The tool is designed to improve patient management and resource allocation using machine learning (ML) and metabolomics data.

“Being able to predict which patients can be sent home and those possibly needing intensive care unit admission is critical for health officials seeking to optimize patient health outcomes and use hospital resources most efficiently during an outbreak,” said senior author Vasilis Vasiliou, PhD, a professor of epidemiology at Yale School of Public Health, in a press release.

The platform uses COVID-19 as its disease model, utilizing a combination of untargeted plasma metabolomics data, patient comorbidity, and routine clinical data to generate predictions.

To develop the tool, the research team leveraged data from 111 COVID-19 patients admitted to Yale New Haven Hospital and 342 healthy, COVID-negative individuals between March and May 2020. Patients were then placed into categories based on treatment needs, such as not requiring external oxygen, requiring positive airway pressure, or requiring intubation.
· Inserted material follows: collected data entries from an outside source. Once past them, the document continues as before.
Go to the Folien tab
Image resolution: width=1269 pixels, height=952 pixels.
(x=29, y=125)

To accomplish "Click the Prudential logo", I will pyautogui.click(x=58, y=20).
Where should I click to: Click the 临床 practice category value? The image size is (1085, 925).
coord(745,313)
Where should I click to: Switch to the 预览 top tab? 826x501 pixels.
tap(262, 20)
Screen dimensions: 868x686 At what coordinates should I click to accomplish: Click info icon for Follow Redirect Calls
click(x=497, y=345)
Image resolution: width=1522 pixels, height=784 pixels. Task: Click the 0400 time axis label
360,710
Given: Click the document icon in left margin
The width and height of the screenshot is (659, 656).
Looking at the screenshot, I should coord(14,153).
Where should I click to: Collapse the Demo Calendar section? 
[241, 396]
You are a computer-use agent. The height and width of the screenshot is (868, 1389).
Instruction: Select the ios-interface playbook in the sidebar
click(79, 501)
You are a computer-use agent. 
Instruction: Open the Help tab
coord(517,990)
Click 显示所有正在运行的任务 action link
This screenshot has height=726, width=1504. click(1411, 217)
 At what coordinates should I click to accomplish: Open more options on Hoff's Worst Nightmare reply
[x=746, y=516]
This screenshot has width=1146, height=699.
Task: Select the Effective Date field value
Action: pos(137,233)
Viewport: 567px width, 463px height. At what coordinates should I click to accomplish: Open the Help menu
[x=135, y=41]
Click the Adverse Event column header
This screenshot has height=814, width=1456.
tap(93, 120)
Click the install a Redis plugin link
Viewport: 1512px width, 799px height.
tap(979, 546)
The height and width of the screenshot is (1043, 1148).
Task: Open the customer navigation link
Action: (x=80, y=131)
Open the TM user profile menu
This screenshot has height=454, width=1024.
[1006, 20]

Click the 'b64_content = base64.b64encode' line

Doing so allowed the researchers to identify a panel of multiple metabolites correlated with COVID severity and disease progression, including kynurenine, hydroxytryptophan, picolinic acid, glucuronic acid, and allantoin. The analysis further highlighted elevated blood eosinophil as a novel potential biomarker for disease severity.

Patients who required positive airway pressure or intubation were also found to have decreased plasma serotonin levels.

The findings demonstrate the potential utility of predictive AI for public health, the research team concluded.

“Our model platform provides a personalized approach for managing COVID-19 patients, but it also lays the groundwork for future viral outbreaks,” Vasiliou noted. “As the world continues to grapple with COVID-19 and we remain vigilant against potential future outbreaks, our AI-powered platform represents a promising step towards a more effective and data-driven public health response.”

Despite these promising results, the study had multiple limitations. First, data were collected before the advent of most COVID-19 treatments and vaccines, which could impact metabolite changes observed in patients.

The possible role of race and ethnicity in the findings also cannot be excluded, as the cohort of COVID patients contained a higher proportion of Black patients, while the healthy cohort was mostly white.

This research reflects a growing interest in leveraging advanced technologies to support outbreak response.

In 2021, researchers from the University of Pittsburg School of Medicine and Carnegie Mellon University showed that a method using ML and whole genome sequencing could improve infectious disease outbreak detection.

The tool, known as the Enhanced Detection System for Healthcare-Associated Transmission (EDS-HAT), clusters patients with similar infections and identifies potential transmission routes.

Over the two years from which data were sourced, the research team estimated that EDS-HAT could have prevented dozens of infectious disease transmissions and saved UPMC Presbyterian Hospital hundreds of thousands of dollars.